Gonorrhoea is a sexually transmitted infection. Being young, sexually active and having multiple partners increases the risk of infection with gonorrhoea. Having other sexually transmitted infections, such as chlamydia or HIV, also increases the risk.
High level of antibiotic resistance to gonorrhoea. Traditionally ciprofloxacin or azithromycin was used to treat gonorrhoea. However, there are now high levels of resistance to these antibiotics.
Presentation of gonorrhoea in men and women?
Infection with gonorrhoea is more likely to be symptomatic than infection with chlamydia. 90% of men and 50% of women are symptomatic.

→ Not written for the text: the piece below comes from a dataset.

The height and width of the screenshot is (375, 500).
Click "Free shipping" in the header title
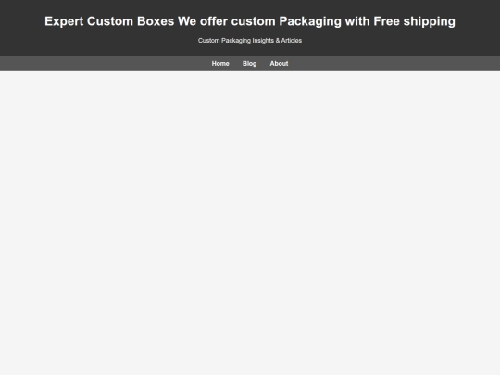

The presentation will vary depending on the site. Female genital infections can present with:
- Odourless purulent discharge, possibly green or yellow
- Dysuria
- Pelvic pain
Male genital infections can present with:
- Odourless purulent discharge, possibly green or yellow
- Dysuria
- Testicular pain or swelling (epididymo-orchitis)
Others:
Rectal infection may cause anal or rectal discomfort and discharge, but is often asymptomatic.
Pharyngeal infection may cause a sore throat, but is often asymptomatic. Prostatitis causes perineal pain, urinary symptoms and prostate tenderness on examination.
Conjunctivitis causes erythema and a purulent discharge.